T he witch with long brown hair leads me deeper into the cave, and farther from the battle. The entrance was wide when we walked in, but the path narrows quickly, and the stone underfoot is smooth and cool.

I’m shaky— unsteady —after leaving the shore. Vann has never done anything but prove he is a capable soldier, and yet my heart races, my head throbs, and I fear.

It has less to do with skill, and more with… something precious. The most precious thing in the world. We had just been together. I can feel his fingerprints on my skin, and hear the sounds he makes when he’s pleased in my ear.

All my life searching for someone who understood me, and I had finally found that. It feels like catching a falling star moments before it burns out.

Come back safe, I repeat in my mind, over and over.

Thunderous crashes, rage-fed shouts, and metal sliding over metal roar behind me. I can’t breathe.

When King Arion had been in Enduvida, there had been so much fear and death. I had lived through it before—whippings in Zlosa, being nearly kidnapped by the elves—but this... this is different. It’s bigger. As uncontrollable as a storm tearing everything in its path. The sheer scale of it crushes me.

“Now you know what I do to those who have wronged me.”

A cold, damp breeze brushes past us and I shiver. It’s okay. The people up there know what they are doing. It will be over soon.

The cavern opens up, tripling in height from the tunnel. Being underground helps.

Reminds me of home. Especially because the walls glow with veins of blue and gold, pulsing in a steady rhythm.

I breathe out, grateful to be distracted by something— anything —as the zinging shocks crackling across my shoulders and hands.

Then the cavern shakes. Dust falls from the ceiling, and the ground beneath me trembles, making it hard to stay steady.

The witch who had brought me here glances over, her expression unreadable.

“They will need help—I must return. Will you be all right?” she asks, her voice steady, though an edge of urgency slips through.

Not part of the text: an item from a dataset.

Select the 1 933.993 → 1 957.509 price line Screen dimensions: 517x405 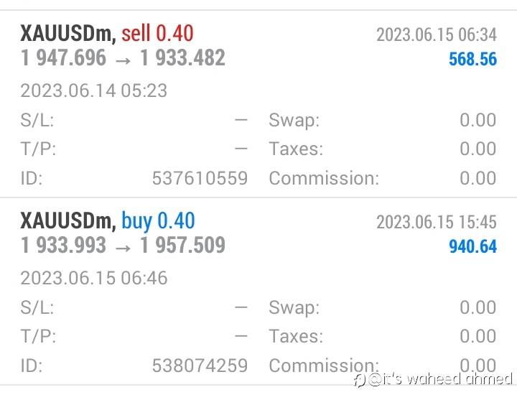point(123,246)
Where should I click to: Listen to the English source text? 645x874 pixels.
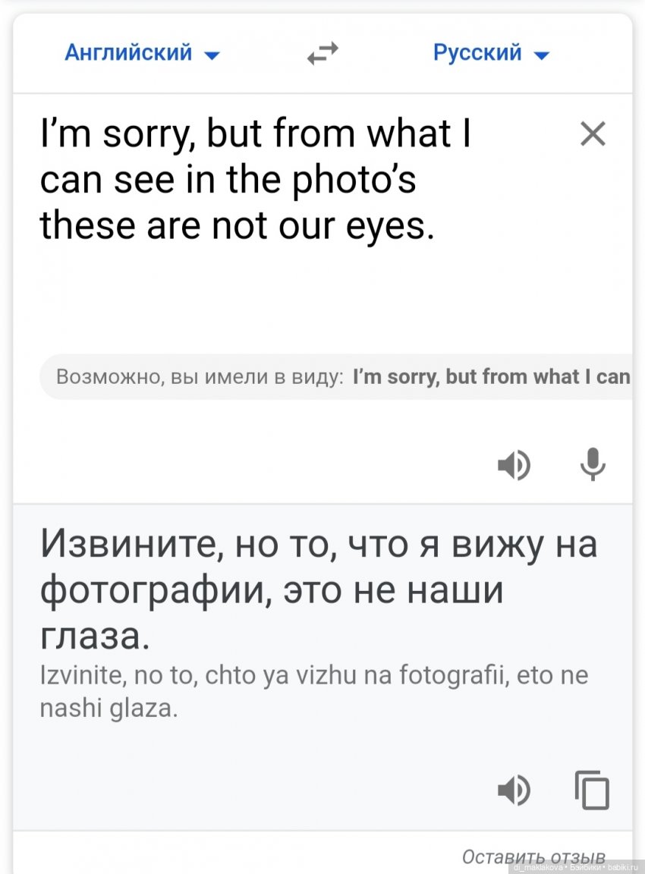[x=514, y=464]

“Of course. Thank you,” I manage, but my legs tremble, and the words come out thinner than I intend.

Images of the shore flash through my mind—flaming balls of magic lighting up the night, the chaos and destruction, the screams still echoing in my head. The fight isn’t over, and dread tightens in my chest for those still caught in it.

The escort calls something else at me.

“What?” I ask.

She uses a dialect of the human tongue, but the words blur together and I can’t make out the meaning.

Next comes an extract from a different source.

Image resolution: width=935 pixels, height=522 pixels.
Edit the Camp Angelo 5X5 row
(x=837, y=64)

“You will be safe here,” she reassures me, then hurries out, leaving me alone in the cavern.

I turn in a circle, my eyes darting around the dim space, but nothing seems solid. I can’t shake the anxiety gnawing at my mind.

Suspended above me are shapes, delicate and flickering, trapped in something clear that catches the light, floating like stars in the dark. Some glow with a faint red hue, others silver or violet, each pulsing with its own beat .

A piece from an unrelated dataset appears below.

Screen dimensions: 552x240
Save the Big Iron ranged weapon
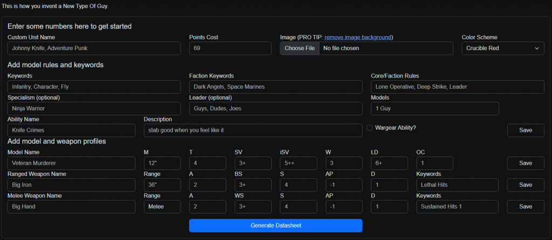click(525, 185)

The sight speaks to me. Feels... familiar. So much like the crystals back home. I just need Vann to return so we can leave.

Another woman steps into the light, and I yelp, startled. She holds up her arms.

“Easy! I’m here to help,” she says.

Oh. My escort must have been telling her to watch me .

My cheeks heat a fraction. I didn’t like that they saw me as such a fragile thing, but I also could acknowledge that I am not a war maiden.

Being useless stings.

I recognize her weathered hands. My gaze returns to her face. Yes, this is one of the women who had helped me bathe earlier before the ritual.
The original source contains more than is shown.